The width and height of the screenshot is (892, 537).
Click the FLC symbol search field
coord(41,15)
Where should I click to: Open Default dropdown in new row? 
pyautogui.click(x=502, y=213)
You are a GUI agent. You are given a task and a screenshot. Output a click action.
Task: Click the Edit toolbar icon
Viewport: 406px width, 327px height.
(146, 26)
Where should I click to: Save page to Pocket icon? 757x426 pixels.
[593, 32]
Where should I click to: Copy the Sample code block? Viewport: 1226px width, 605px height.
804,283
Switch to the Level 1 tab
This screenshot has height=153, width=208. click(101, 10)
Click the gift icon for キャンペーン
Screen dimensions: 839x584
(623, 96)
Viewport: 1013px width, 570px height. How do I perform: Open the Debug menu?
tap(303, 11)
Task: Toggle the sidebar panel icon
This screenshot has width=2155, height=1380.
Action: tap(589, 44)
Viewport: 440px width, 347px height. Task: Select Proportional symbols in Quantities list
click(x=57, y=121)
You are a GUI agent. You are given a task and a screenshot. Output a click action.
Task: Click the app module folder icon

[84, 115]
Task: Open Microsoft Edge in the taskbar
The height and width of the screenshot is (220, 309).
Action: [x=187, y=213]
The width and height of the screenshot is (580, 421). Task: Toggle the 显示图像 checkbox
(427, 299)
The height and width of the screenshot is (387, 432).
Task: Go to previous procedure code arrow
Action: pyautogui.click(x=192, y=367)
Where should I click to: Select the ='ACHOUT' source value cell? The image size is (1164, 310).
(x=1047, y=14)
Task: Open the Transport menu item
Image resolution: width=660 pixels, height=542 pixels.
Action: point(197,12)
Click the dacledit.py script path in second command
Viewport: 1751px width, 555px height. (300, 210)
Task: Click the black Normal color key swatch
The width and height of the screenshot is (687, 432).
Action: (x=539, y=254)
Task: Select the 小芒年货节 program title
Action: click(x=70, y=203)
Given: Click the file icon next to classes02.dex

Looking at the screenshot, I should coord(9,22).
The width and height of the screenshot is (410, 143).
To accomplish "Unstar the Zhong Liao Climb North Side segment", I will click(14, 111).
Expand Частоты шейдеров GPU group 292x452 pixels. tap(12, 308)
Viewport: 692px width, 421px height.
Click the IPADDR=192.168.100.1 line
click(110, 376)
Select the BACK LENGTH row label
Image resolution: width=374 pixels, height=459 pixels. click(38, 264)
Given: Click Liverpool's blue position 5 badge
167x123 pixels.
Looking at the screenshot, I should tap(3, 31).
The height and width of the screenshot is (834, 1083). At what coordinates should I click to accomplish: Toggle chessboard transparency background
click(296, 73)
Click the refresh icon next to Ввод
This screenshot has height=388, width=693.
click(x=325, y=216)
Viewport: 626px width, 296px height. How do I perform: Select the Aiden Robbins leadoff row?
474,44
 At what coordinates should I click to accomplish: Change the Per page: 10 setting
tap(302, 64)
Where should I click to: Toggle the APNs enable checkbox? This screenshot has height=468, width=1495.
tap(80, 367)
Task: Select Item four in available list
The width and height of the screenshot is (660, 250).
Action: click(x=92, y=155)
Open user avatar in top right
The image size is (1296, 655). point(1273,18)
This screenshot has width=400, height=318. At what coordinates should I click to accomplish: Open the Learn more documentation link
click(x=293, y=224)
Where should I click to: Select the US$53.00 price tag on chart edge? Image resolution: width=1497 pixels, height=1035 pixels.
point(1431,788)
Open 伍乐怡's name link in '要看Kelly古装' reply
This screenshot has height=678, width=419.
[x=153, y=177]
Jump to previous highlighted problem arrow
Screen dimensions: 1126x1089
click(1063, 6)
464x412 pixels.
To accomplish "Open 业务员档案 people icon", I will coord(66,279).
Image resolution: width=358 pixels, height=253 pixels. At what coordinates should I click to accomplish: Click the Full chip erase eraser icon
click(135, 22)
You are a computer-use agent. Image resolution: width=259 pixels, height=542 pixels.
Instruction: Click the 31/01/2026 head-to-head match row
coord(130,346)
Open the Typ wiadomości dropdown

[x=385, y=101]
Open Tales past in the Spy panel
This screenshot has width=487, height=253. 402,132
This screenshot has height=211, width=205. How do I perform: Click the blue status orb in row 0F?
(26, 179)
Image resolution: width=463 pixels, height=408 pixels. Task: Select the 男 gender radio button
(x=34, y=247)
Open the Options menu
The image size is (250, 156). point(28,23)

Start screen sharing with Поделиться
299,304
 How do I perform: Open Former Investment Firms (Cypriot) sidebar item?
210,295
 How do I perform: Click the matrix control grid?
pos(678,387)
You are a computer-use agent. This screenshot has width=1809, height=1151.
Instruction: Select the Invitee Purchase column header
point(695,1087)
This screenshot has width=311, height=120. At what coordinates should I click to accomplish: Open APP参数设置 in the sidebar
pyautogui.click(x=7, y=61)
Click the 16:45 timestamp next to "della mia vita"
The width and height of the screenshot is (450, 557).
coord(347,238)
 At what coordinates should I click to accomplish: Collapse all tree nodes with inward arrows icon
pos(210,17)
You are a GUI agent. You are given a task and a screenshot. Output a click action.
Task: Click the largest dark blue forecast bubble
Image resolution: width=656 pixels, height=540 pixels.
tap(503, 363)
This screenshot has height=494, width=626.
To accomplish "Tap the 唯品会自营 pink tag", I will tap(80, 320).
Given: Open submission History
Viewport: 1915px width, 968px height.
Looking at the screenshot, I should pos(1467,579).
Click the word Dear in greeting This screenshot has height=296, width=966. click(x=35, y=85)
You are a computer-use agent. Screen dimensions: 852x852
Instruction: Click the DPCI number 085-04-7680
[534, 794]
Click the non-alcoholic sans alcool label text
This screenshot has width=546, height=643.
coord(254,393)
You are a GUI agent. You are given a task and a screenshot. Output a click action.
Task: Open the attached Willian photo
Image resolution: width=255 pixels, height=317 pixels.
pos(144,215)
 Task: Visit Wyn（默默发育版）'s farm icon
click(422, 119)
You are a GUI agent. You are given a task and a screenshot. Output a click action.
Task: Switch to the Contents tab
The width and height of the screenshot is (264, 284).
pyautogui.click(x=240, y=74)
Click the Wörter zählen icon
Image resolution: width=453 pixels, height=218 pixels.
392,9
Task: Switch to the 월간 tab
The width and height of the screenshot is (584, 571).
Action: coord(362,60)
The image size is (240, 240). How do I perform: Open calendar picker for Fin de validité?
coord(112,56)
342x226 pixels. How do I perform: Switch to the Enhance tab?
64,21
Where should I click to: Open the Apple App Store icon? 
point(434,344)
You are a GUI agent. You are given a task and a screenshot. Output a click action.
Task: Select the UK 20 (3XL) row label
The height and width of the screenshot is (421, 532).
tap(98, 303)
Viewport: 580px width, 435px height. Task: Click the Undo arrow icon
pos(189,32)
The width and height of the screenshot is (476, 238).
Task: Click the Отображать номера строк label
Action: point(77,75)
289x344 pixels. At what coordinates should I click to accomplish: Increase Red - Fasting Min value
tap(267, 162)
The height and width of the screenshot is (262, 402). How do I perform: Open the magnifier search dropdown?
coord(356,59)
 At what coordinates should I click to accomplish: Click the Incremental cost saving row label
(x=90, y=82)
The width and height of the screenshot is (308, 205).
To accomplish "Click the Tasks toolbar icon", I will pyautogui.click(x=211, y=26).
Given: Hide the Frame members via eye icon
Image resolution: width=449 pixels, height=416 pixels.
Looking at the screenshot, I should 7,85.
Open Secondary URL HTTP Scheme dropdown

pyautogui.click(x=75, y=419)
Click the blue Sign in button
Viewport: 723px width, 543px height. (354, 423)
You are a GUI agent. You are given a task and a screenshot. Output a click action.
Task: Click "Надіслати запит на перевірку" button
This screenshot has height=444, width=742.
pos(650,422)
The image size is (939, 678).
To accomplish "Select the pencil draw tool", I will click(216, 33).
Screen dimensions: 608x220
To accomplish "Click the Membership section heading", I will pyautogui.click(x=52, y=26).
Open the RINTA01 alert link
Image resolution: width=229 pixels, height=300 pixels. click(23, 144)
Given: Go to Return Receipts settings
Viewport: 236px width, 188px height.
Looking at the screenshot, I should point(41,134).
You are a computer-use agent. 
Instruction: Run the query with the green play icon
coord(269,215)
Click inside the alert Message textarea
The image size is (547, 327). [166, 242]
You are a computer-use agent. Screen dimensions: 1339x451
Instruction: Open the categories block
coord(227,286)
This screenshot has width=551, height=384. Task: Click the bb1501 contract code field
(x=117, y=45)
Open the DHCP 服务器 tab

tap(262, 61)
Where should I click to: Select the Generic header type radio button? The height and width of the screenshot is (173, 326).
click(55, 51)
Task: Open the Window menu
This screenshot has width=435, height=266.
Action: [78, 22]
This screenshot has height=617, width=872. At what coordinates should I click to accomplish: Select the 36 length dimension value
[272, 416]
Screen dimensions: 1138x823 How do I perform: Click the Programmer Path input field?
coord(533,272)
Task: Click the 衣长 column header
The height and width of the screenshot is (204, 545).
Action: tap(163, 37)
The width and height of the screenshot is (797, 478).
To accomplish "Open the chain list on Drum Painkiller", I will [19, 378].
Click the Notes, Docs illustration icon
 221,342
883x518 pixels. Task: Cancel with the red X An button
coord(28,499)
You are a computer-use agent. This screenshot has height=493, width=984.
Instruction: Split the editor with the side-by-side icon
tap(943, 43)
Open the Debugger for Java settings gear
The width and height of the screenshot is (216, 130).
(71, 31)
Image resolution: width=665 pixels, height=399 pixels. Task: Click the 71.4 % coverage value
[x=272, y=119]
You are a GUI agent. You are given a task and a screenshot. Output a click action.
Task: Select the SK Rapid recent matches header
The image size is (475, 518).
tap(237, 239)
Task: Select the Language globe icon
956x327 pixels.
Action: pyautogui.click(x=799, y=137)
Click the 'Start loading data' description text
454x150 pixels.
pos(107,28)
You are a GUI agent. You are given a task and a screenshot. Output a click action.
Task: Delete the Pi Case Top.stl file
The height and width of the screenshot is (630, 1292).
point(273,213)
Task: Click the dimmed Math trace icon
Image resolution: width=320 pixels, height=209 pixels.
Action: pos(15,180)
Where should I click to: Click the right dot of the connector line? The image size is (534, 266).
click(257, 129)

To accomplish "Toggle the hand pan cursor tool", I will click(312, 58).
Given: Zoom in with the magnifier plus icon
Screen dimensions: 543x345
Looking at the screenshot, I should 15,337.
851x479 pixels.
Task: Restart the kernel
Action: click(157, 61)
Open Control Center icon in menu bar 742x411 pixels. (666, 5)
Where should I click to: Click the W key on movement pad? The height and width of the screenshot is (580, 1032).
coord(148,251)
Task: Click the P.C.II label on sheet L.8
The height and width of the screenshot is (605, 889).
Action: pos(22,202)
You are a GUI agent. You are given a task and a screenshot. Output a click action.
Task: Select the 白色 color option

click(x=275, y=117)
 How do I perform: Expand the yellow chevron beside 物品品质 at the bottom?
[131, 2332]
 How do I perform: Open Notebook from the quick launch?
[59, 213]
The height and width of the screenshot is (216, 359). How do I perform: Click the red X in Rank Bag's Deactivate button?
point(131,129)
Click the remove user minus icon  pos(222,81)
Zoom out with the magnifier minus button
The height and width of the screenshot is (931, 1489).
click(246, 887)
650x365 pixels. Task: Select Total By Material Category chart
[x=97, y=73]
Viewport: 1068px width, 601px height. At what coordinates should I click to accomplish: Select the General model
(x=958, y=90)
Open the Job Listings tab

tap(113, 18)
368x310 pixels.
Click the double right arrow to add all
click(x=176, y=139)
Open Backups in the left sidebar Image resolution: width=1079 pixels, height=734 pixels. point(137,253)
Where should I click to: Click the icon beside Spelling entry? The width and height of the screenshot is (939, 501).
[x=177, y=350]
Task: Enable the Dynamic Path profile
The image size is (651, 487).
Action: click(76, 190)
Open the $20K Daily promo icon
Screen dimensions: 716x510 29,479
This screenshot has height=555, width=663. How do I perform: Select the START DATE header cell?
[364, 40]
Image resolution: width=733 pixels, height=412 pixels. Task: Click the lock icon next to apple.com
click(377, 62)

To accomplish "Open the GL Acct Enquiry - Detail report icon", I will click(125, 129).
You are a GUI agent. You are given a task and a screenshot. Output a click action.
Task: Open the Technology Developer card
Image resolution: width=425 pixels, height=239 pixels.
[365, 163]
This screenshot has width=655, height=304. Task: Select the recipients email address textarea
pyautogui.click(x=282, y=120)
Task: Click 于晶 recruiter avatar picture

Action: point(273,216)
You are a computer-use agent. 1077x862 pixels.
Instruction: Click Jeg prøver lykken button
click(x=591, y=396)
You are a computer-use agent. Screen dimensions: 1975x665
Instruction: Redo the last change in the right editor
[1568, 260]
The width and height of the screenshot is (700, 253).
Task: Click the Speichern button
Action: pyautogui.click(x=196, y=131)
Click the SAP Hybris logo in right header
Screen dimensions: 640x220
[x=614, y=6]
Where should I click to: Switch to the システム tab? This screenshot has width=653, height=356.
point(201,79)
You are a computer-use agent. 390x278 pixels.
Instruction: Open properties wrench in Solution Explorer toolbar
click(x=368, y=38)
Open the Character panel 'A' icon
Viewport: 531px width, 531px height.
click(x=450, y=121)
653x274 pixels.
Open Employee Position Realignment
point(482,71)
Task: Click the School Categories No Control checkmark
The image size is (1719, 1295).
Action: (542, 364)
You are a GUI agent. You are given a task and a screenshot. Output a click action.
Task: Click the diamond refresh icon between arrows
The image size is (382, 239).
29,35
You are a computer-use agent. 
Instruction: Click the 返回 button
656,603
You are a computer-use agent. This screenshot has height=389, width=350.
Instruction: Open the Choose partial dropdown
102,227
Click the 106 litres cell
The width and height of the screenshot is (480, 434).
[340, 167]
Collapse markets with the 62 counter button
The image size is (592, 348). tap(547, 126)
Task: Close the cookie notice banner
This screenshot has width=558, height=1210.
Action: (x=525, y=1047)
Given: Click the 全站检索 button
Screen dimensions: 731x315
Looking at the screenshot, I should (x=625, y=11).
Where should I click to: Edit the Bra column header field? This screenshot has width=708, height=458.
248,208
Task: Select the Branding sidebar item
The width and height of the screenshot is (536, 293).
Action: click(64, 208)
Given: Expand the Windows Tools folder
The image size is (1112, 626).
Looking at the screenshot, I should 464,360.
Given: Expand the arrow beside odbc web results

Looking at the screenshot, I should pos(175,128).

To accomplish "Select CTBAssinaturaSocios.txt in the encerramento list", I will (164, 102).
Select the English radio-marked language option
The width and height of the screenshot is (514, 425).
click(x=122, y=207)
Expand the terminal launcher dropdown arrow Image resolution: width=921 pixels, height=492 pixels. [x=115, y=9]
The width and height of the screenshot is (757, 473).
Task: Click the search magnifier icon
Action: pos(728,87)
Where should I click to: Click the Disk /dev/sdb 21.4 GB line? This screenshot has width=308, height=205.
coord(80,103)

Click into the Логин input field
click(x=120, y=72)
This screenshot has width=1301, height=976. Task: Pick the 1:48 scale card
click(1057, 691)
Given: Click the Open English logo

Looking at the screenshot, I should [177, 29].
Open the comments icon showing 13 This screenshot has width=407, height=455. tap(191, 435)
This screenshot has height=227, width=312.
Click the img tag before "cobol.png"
=-=-=-=-=
# WHAT YOU ARE ASKED TO DO:
Sift the data above for lines with "refresh", then copy each one.

# TASK RESPONSE:
Click the refresh icon next to Ввод
Task: Click the diamond refresh icon between arrows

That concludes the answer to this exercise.